┌─ STUDY MATERIAL
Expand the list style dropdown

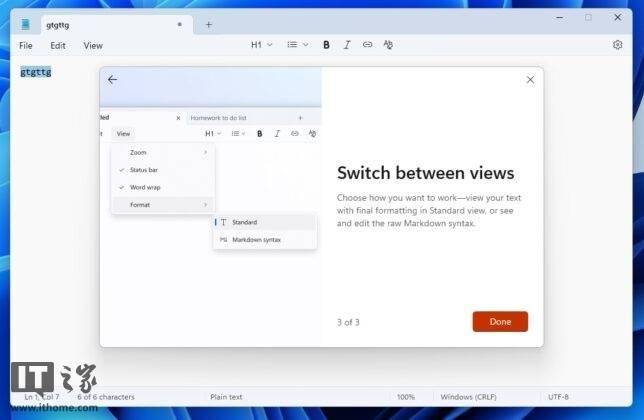298,45
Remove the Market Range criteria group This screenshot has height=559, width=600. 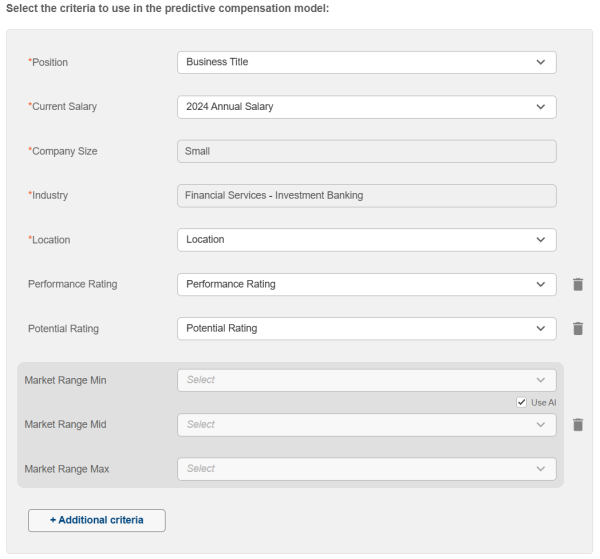[x=578, y=424]
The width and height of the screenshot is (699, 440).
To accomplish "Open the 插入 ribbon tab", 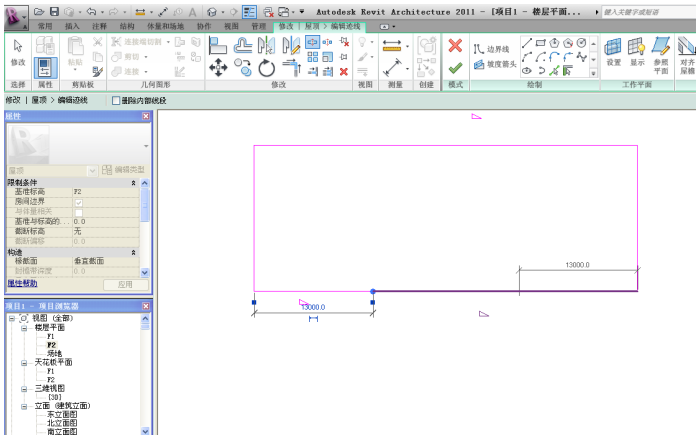I will (x=72, y=26).
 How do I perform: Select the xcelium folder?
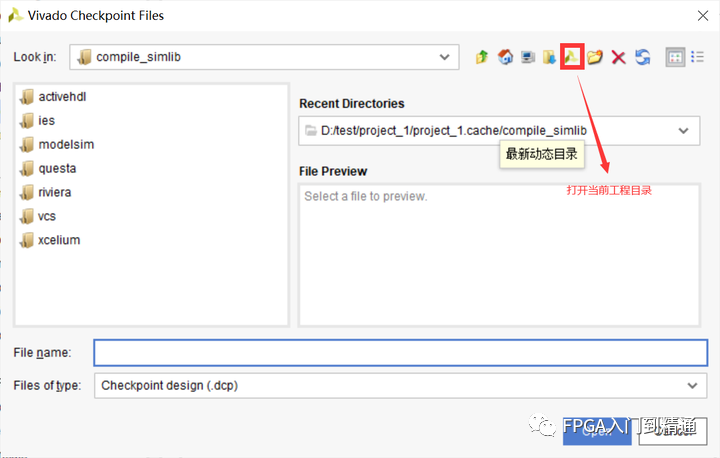[x=59, y=240]

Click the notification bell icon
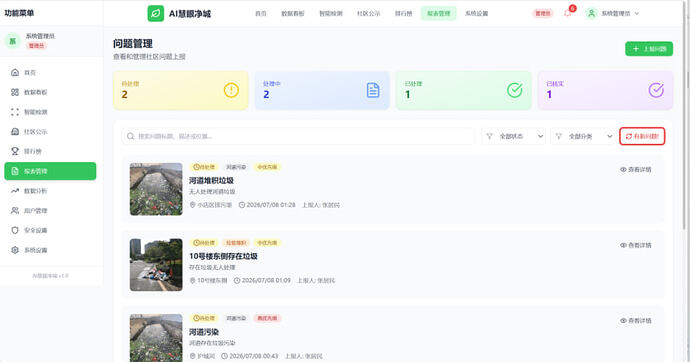[x=568, y=13]
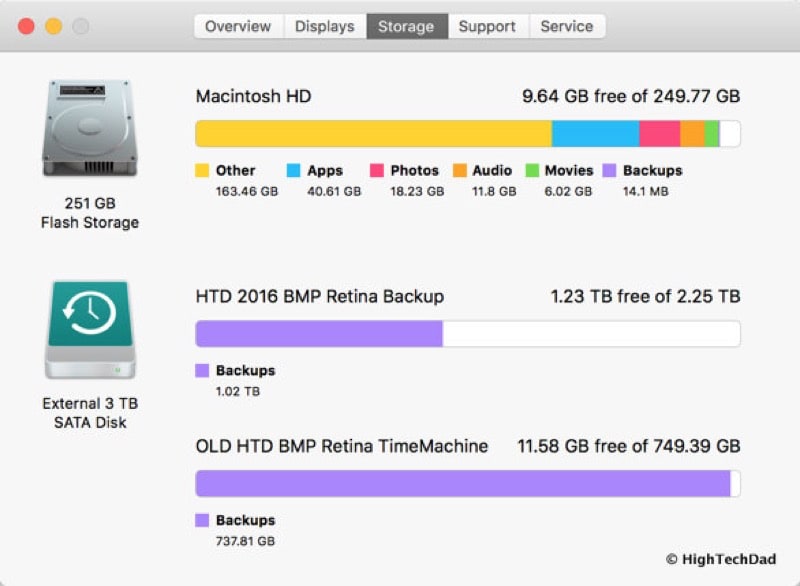The height and width of the screenshot is (586, 800).
Task: Open the Service tab
Action: 566,27
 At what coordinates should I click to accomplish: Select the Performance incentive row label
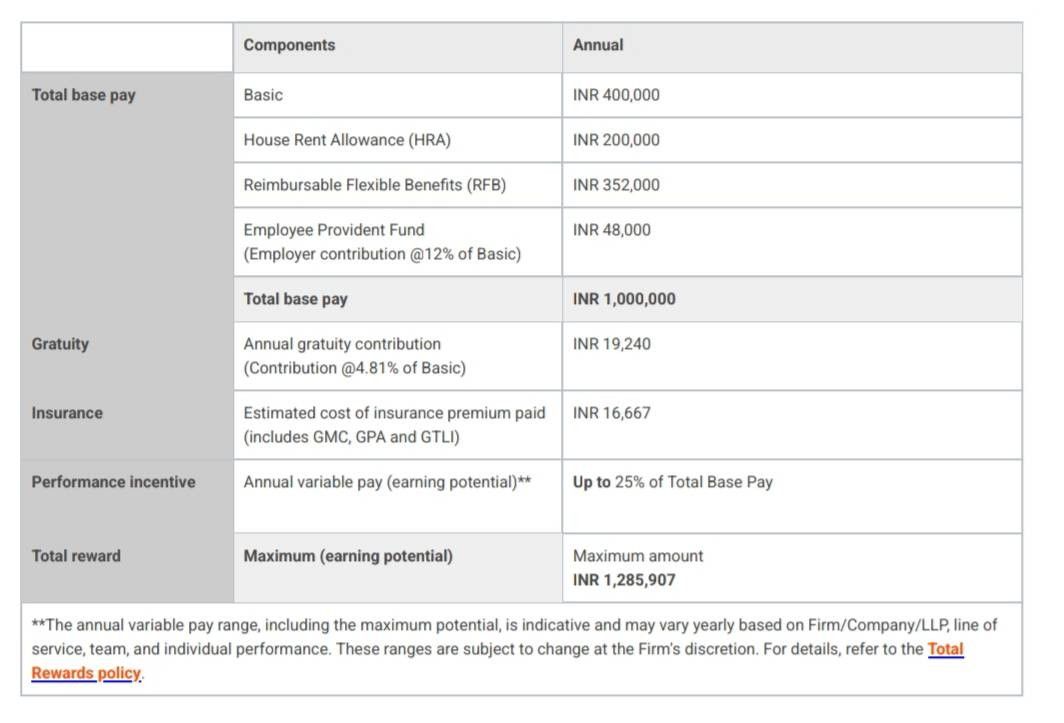click(113, 482)
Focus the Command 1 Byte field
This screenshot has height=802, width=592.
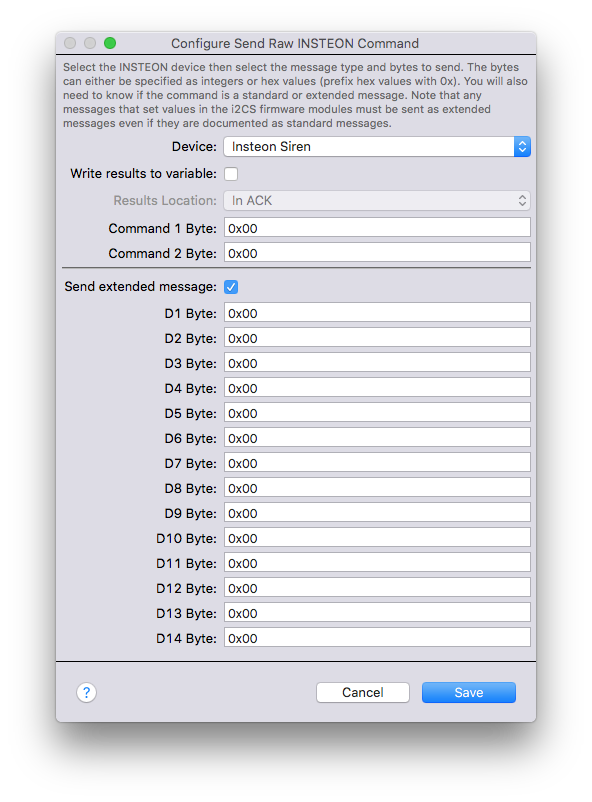[x=377, y=228]
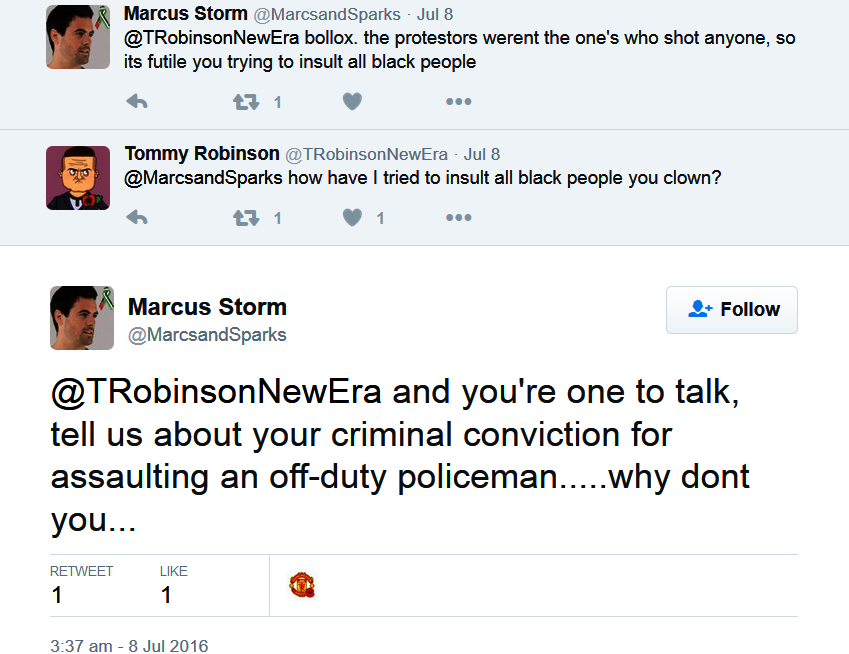The height and width of the screenshot is (654, 849).
Task: Open more options on Marcus Storm's tweet
Action: tap(458, 102)
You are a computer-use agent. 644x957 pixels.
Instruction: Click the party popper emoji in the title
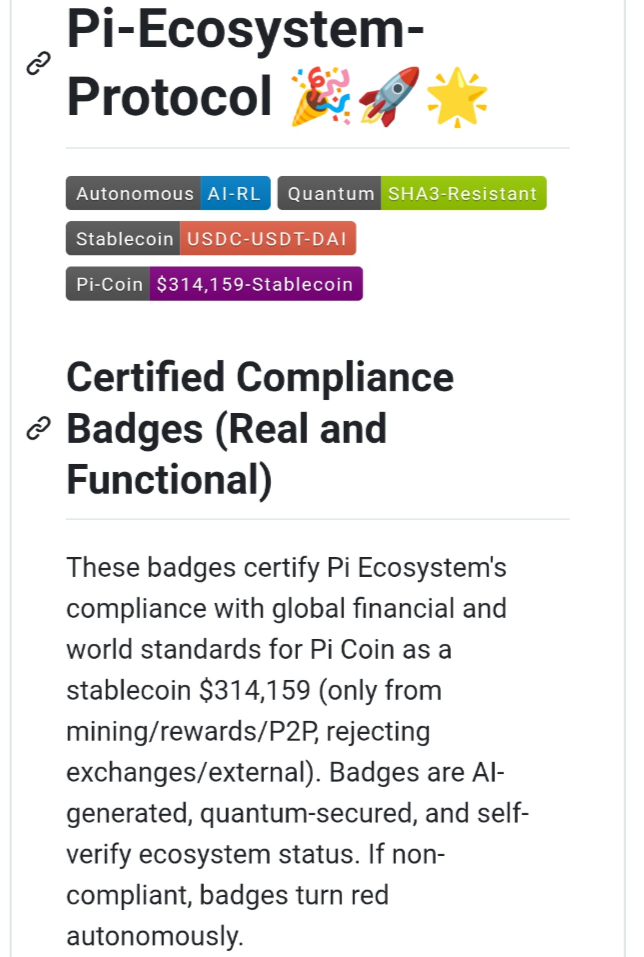pyautogui.click(x=320, y=96)
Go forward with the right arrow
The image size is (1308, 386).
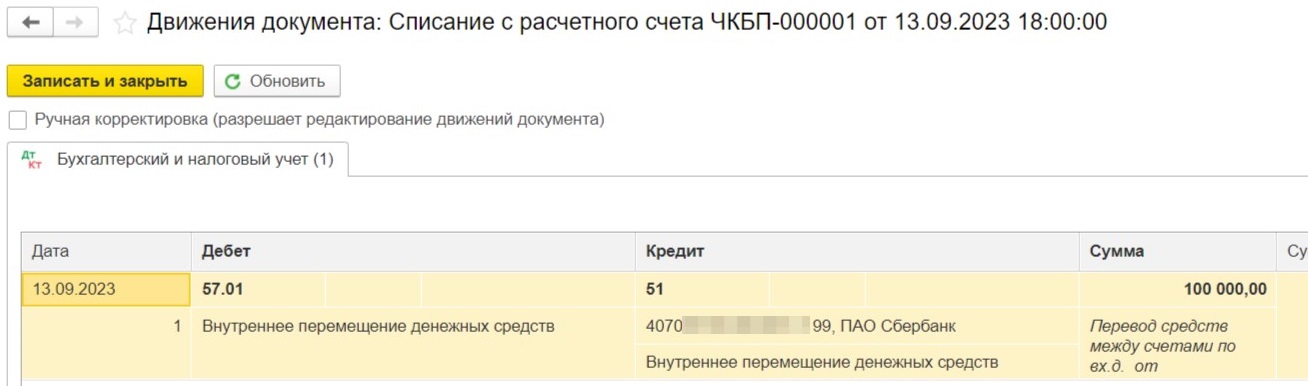76,22
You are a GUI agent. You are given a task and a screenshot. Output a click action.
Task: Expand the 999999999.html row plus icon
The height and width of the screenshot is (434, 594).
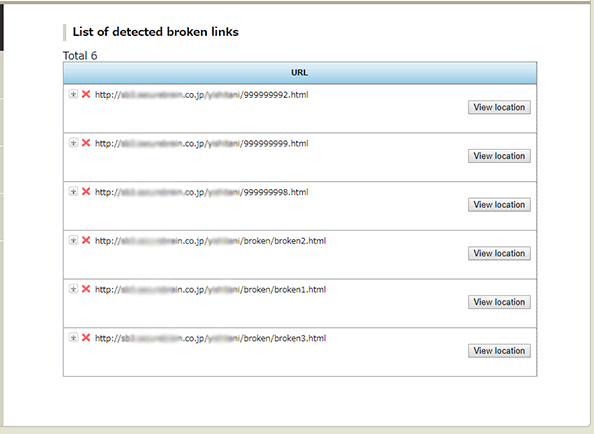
└─
WHAT YOU NEED TO DO
Filter the listing above by the word "agent"; copy each line that passes.

TASK OUTPUT
You are a computer-use agent. 644x957 pixels.
You are a GUI agent. You are given a task and a screenshot. Output a click action.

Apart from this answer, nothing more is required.